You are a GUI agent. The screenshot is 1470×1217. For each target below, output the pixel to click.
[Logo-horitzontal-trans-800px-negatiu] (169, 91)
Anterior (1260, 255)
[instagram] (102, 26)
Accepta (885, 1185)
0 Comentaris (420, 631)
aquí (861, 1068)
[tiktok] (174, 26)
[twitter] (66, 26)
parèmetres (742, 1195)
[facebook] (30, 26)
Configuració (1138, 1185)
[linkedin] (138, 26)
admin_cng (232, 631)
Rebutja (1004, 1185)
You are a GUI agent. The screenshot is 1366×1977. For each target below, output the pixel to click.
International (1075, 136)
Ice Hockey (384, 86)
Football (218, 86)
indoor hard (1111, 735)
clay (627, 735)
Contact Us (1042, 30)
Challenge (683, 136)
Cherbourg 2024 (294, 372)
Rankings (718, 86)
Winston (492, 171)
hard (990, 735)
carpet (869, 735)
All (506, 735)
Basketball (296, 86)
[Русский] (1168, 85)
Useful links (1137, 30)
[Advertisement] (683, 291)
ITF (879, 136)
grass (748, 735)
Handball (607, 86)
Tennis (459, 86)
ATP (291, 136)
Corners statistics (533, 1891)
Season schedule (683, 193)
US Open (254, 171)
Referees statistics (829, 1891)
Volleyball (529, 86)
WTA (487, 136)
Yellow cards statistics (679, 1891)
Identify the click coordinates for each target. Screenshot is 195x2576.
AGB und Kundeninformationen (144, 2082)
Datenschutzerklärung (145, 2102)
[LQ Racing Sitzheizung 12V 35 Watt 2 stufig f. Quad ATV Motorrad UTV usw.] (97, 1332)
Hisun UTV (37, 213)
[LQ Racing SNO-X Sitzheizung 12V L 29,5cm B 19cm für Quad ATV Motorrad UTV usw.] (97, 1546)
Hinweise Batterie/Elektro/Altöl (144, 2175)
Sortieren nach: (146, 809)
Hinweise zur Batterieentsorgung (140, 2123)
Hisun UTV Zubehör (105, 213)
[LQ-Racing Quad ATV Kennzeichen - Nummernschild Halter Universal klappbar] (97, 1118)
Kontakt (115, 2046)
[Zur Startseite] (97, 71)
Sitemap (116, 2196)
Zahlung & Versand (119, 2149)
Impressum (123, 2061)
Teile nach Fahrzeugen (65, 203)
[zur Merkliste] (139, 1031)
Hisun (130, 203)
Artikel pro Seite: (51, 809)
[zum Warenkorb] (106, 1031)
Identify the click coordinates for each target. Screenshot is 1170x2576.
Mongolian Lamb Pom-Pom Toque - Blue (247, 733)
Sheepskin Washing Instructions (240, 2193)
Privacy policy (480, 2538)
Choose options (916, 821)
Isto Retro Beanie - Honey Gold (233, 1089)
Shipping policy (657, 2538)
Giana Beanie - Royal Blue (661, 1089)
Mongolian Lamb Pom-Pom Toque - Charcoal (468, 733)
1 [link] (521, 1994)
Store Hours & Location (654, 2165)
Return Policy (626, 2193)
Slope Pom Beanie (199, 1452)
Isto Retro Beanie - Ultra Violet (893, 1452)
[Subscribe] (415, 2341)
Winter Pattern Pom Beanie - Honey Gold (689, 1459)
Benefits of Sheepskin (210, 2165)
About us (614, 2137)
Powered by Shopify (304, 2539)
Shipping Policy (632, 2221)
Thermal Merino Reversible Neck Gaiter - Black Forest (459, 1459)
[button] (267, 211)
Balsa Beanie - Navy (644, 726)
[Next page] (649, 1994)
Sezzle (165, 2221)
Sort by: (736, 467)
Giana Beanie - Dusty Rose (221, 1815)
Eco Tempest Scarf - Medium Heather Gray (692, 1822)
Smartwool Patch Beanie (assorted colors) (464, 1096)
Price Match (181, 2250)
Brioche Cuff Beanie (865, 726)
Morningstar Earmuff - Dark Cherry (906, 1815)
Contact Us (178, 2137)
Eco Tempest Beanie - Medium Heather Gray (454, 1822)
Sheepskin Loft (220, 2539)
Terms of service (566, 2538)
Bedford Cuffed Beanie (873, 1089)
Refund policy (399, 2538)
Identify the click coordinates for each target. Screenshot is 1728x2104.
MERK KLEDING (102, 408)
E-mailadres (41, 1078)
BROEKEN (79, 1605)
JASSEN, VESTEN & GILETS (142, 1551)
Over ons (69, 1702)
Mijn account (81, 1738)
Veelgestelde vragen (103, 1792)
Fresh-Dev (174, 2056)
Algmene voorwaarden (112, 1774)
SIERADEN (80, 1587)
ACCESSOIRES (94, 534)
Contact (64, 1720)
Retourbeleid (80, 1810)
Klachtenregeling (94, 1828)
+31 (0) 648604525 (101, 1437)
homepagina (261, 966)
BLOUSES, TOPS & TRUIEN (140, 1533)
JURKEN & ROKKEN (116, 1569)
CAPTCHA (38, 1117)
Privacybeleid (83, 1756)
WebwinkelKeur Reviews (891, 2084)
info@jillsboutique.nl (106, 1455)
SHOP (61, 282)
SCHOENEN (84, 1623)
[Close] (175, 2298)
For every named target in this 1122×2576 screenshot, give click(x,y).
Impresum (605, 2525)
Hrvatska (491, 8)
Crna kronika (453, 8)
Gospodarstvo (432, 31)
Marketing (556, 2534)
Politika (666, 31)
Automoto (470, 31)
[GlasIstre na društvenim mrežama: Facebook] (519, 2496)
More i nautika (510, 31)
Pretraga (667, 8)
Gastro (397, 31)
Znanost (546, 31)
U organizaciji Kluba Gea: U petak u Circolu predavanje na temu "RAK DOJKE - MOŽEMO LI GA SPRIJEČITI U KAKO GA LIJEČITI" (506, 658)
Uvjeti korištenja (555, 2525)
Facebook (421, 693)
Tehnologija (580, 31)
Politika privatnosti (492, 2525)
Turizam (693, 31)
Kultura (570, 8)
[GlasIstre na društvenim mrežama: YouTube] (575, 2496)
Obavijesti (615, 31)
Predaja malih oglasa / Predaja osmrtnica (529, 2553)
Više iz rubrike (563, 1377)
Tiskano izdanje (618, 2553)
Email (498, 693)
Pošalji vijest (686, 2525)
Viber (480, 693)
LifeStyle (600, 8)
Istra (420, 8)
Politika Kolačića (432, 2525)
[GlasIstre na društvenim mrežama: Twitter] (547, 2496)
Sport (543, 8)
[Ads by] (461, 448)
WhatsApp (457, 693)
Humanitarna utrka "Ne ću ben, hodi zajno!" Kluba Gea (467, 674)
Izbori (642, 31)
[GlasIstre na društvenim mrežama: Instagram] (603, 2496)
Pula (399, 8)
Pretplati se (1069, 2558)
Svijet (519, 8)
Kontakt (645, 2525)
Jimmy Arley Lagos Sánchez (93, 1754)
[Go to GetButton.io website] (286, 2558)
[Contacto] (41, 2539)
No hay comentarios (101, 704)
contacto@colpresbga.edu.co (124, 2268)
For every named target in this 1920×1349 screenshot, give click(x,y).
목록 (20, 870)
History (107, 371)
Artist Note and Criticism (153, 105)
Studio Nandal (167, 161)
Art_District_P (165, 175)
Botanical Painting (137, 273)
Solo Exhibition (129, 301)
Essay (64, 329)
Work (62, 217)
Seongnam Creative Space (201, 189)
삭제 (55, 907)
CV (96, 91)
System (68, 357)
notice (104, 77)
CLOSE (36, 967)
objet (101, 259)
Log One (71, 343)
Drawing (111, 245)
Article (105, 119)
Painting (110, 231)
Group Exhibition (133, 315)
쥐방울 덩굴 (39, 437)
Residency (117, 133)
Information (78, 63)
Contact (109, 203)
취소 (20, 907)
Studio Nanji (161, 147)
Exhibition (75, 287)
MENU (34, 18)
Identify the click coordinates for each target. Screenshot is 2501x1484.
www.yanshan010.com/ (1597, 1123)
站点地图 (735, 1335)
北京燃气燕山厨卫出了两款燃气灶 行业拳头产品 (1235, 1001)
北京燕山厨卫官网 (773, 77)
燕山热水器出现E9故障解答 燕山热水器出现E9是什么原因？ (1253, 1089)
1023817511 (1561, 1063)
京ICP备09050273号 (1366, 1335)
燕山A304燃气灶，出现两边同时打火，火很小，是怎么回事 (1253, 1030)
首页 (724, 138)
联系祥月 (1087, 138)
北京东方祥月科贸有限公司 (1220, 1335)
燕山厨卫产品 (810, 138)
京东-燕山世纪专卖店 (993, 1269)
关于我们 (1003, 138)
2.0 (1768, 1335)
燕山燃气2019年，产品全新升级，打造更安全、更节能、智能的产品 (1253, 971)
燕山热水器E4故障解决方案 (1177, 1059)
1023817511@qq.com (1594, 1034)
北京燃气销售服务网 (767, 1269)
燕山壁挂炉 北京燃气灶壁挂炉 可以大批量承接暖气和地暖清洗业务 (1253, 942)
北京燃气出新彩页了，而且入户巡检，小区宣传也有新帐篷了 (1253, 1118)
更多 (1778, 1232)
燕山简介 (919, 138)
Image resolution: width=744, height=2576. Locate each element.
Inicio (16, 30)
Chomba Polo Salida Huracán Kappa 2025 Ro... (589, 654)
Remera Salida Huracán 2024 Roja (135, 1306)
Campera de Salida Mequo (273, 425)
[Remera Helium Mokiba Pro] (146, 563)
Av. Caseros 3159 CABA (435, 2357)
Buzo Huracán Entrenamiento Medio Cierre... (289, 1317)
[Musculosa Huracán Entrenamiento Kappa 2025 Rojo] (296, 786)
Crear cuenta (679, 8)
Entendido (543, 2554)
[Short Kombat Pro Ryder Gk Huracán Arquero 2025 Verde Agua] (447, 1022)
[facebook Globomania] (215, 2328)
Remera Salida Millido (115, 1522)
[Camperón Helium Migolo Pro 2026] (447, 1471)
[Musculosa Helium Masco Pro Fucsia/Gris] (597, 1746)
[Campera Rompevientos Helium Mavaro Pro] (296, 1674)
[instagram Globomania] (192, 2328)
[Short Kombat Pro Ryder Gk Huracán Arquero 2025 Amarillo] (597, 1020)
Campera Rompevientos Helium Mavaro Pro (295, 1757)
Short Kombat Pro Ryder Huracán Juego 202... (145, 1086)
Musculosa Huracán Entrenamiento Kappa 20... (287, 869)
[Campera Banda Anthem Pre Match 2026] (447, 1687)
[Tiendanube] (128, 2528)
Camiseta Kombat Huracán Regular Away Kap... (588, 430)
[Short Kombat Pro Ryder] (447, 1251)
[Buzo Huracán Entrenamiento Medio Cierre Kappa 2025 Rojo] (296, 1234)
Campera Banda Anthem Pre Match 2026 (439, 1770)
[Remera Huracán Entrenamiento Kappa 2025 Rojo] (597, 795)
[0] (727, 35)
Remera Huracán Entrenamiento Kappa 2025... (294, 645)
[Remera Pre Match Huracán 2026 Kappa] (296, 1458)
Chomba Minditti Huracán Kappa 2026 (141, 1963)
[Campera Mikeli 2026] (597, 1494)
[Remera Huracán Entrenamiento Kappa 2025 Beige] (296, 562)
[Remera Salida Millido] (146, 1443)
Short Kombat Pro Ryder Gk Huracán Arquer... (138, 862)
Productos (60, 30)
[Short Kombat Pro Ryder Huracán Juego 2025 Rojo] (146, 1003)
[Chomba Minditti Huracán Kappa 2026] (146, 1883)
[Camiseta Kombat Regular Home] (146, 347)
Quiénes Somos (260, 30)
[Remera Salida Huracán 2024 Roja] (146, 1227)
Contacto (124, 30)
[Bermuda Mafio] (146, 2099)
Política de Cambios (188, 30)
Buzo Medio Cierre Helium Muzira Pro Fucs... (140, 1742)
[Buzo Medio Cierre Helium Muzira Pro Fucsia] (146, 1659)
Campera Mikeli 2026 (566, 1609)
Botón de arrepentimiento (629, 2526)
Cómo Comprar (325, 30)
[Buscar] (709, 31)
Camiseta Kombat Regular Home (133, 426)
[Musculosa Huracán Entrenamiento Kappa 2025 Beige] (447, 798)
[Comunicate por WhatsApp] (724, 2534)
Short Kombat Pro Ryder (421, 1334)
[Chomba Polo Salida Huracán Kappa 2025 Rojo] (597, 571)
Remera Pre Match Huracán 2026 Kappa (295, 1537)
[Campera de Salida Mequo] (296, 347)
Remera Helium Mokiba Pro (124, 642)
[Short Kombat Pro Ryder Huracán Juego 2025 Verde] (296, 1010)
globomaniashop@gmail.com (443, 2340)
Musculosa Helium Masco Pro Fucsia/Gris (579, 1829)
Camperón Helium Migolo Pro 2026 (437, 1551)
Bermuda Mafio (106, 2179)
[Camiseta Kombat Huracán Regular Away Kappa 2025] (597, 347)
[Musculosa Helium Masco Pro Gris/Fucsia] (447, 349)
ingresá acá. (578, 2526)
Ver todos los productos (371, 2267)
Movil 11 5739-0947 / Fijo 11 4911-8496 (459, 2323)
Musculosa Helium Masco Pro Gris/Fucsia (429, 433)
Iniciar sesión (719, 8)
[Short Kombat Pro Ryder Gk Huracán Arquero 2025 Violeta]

---------------

Task:
The response should hold exactly the lines starting at the line with "[Chomba Minditti Huracán" and ending at the line with "Campera Mikeli 2026 (566, 1609)", and no other line of the material above.

The completed task:
[Chomba Minditti Huracán Kappa 2026] (146, 1883)
[Camiseta Kombat Regular Home] (146, 347)
Quiénes Somos (260, 30)
[Remera Salida Huracán 2024 Roja] (146, 1227)
Contacto (124, 30)
[Bermuda Mafio] (146, 2099)
Política de Cambios (188, 30)
Buzo Medio Cierre Helium Muzira Pro Fucs... (140, 1742)
[Buzo Medio Cierre Helium Muzira Pro Fucsia] (146, 1659)
Campera Mikeli 2026 (566, 1609)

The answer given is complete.